┌──

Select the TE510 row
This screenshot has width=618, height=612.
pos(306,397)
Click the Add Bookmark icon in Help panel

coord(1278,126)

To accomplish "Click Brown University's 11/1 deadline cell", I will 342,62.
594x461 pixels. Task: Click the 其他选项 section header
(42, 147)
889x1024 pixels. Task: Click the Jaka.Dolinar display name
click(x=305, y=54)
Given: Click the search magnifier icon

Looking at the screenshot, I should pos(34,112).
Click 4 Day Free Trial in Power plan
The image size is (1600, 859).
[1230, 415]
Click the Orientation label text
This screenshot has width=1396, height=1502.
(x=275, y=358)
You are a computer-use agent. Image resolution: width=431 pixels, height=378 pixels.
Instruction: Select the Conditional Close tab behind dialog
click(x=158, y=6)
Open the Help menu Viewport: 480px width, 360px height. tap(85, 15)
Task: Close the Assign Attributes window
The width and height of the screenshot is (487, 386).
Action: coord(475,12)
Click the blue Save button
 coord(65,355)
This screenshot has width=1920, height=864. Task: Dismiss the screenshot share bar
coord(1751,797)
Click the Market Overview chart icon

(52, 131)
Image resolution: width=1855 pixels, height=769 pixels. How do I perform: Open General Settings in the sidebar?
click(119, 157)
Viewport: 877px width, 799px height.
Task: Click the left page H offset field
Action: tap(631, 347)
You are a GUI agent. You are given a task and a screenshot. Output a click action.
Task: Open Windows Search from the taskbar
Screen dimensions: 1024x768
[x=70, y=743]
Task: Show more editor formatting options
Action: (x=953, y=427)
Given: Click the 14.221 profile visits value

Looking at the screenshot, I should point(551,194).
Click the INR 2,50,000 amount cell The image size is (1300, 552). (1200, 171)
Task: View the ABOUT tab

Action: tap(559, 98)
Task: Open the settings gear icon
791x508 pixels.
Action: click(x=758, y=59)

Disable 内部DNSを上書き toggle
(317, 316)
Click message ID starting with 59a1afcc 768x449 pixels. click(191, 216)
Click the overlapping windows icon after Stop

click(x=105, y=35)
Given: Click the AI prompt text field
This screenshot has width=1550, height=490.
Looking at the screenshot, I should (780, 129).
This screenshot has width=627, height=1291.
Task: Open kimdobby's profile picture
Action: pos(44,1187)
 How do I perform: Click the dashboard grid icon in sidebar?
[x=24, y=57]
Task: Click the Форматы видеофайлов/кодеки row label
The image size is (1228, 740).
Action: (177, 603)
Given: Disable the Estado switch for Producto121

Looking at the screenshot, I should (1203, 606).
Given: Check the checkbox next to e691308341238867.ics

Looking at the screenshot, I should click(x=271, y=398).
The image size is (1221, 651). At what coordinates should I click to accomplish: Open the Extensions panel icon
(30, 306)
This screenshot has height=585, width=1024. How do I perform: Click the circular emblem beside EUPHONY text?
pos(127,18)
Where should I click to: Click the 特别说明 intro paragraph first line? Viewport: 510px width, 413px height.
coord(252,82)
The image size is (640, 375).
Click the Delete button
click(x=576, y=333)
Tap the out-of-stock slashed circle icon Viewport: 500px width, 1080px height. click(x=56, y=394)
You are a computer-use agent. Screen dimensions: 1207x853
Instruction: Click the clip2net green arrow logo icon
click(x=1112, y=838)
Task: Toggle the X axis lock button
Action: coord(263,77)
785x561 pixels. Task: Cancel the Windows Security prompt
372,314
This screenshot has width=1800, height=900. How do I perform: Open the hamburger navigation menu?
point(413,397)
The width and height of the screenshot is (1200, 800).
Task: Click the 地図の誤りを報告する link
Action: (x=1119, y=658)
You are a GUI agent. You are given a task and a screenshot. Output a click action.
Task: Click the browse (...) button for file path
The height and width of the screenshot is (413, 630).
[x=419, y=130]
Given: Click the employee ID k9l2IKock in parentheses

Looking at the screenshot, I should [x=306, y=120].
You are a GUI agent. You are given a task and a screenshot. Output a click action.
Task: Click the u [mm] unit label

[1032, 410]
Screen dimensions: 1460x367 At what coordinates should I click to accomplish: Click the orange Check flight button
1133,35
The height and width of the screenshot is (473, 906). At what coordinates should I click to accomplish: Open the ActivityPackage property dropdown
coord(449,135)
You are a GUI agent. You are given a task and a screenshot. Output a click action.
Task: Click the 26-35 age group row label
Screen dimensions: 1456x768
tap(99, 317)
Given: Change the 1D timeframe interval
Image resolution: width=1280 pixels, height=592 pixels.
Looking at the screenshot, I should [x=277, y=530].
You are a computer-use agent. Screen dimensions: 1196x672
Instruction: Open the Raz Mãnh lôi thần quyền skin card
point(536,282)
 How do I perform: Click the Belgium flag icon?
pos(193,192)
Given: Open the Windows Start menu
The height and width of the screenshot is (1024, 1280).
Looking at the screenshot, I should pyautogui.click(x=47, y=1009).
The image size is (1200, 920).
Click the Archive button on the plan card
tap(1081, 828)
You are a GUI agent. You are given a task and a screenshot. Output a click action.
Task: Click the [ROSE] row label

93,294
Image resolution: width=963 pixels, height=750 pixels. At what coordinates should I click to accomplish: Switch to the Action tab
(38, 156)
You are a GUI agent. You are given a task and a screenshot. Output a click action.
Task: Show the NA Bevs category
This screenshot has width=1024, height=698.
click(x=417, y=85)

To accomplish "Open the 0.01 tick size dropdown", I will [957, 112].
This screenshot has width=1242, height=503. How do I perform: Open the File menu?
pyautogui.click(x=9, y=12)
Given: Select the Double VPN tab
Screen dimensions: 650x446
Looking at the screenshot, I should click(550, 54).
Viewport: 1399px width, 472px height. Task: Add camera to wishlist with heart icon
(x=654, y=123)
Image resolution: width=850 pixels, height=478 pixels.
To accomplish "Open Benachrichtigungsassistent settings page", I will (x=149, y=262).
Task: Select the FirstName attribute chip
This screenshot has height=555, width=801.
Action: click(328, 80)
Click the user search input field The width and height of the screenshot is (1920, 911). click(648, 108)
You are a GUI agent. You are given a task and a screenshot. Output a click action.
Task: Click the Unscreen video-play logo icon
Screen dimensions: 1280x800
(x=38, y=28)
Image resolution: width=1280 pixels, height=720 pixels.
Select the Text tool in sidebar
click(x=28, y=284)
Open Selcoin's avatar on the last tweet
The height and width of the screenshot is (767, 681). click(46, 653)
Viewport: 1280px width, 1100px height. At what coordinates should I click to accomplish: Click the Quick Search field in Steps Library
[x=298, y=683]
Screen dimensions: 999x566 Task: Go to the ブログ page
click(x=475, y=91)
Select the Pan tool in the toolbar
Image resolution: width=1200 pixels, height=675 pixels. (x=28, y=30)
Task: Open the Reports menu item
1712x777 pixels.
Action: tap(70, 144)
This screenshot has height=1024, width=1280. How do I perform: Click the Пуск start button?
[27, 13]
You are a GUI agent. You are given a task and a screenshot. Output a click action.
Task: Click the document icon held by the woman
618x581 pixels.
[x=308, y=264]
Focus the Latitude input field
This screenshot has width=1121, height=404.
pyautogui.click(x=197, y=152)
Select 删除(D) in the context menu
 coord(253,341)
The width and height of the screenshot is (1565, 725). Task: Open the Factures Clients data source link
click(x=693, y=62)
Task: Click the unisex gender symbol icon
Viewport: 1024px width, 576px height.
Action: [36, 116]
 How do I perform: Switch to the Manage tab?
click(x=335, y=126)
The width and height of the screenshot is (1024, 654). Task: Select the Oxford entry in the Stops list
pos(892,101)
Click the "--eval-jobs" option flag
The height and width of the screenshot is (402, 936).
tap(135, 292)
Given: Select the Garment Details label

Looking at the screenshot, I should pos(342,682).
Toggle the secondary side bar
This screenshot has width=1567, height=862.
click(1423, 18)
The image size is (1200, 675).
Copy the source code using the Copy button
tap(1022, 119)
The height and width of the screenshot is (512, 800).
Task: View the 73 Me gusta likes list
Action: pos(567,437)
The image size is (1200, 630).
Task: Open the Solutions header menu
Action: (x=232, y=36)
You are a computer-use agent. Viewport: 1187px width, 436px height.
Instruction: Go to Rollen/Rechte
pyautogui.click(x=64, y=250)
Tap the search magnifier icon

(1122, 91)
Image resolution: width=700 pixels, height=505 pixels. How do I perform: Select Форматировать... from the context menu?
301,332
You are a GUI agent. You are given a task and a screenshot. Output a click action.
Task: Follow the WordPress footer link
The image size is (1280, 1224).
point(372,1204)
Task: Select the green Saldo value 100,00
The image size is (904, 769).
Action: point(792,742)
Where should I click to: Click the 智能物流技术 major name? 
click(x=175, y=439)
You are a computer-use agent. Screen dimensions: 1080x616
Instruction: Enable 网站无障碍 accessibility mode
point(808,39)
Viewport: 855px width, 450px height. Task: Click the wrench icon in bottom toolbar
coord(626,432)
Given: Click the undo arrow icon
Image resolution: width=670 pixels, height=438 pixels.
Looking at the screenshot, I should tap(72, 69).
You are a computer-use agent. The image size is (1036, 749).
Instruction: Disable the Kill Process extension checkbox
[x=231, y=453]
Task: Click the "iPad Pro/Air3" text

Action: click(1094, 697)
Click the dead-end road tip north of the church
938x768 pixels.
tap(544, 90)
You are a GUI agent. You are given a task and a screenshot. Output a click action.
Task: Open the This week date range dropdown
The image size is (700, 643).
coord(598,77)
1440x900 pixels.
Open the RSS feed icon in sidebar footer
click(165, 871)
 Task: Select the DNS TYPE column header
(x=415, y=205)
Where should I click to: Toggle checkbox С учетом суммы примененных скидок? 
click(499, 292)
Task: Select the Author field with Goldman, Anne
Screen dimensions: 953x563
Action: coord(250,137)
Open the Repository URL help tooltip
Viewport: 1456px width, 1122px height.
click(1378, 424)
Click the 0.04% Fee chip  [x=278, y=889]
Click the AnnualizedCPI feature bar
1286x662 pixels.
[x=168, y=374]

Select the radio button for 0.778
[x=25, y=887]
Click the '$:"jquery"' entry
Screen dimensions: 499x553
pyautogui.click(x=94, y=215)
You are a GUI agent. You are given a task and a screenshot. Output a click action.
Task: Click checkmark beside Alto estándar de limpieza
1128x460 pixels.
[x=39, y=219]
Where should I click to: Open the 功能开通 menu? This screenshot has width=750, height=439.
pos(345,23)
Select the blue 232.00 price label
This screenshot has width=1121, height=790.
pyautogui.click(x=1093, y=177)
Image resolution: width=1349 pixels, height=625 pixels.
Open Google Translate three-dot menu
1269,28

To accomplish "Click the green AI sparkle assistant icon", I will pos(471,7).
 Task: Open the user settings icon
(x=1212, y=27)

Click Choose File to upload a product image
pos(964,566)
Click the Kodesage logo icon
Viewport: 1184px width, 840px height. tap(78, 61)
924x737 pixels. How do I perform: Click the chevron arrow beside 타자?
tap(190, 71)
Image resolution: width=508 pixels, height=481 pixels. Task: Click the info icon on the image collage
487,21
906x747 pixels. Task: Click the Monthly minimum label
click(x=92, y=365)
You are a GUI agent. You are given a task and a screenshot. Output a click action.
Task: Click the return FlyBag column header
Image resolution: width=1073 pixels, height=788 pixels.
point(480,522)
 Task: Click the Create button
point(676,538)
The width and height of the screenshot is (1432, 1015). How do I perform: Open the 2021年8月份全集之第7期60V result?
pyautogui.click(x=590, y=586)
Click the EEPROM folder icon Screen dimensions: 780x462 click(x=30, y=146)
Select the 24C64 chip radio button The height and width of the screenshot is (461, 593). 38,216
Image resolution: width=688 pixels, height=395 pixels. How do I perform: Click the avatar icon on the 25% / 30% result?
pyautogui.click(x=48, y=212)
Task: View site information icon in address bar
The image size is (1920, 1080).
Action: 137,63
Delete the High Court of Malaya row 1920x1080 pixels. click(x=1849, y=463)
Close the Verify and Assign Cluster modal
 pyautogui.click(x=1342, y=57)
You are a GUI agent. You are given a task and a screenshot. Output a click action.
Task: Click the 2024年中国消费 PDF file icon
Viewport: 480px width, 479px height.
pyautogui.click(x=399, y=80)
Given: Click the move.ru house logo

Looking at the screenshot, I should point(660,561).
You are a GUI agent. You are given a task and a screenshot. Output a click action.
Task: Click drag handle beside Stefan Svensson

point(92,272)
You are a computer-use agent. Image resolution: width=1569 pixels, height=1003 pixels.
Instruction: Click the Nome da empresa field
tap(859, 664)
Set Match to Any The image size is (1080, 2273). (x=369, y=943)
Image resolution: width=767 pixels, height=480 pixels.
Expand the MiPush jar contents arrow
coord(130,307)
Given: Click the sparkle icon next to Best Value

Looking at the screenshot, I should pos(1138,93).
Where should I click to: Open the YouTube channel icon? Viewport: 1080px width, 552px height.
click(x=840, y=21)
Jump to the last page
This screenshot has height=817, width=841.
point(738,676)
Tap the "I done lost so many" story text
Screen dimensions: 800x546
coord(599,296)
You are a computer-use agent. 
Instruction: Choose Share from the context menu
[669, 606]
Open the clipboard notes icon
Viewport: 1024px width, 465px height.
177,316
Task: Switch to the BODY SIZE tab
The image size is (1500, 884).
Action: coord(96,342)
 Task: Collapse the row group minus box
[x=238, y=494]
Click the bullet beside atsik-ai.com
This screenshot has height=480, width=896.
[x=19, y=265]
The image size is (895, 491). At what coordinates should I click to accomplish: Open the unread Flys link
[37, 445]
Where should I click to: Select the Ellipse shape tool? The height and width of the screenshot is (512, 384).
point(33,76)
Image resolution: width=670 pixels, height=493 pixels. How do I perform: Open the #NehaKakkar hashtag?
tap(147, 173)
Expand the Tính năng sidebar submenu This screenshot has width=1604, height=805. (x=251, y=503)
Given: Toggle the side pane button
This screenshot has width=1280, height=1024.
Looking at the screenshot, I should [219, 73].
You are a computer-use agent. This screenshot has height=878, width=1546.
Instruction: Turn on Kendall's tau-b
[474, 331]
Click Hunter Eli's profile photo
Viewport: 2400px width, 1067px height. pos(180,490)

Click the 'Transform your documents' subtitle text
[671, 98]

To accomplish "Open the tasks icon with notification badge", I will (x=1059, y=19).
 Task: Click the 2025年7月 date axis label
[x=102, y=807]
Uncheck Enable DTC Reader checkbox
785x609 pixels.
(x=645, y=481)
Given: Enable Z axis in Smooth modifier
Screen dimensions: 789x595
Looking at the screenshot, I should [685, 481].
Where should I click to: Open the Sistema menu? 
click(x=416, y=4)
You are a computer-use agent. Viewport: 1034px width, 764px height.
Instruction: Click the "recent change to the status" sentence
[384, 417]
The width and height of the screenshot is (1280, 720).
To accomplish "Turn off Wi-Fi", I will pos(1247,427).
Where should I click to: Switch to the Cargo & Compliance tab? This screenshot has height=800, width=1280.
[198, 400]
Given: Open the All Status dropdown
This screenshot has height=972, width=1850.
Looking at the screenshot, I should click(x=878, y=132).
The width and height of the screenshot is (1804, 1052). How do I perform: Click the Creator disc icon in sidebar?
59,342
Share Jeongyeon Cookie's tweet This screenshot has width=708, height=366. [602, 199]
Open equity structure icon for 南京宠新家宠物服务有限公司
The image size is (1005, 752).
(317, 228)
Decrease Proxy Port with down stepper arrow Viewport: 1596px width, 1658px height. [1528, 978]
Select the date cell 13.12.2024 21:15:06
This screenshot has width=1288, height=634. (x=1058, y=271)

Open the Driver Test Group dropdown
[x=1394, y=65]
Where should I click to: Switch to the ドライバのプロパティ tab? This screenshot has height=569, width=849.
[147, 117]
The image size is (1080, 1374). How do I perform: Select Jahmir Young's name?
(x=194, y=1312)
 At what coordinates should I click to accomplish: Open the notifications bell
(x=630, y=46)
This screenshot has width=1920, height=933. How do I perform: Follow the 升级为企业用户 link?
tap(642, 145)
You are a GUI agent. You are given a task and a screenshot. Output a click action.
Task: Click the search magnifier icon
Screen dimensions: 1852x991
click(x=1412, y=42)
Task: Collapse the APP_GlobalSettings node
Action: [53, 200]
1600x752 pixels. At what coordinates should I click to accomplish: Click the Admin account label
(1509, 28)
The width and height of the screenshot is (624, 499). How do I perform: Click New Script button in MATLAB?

└──

• TASK DETAILS
Each line in the material with "input" in it must be reported.

• RESPONSE TO THIS EXERCISE
Click the user search input field The width and height of the screenshot is (1920, 911). click(648, 108)
Focus the Latitude input field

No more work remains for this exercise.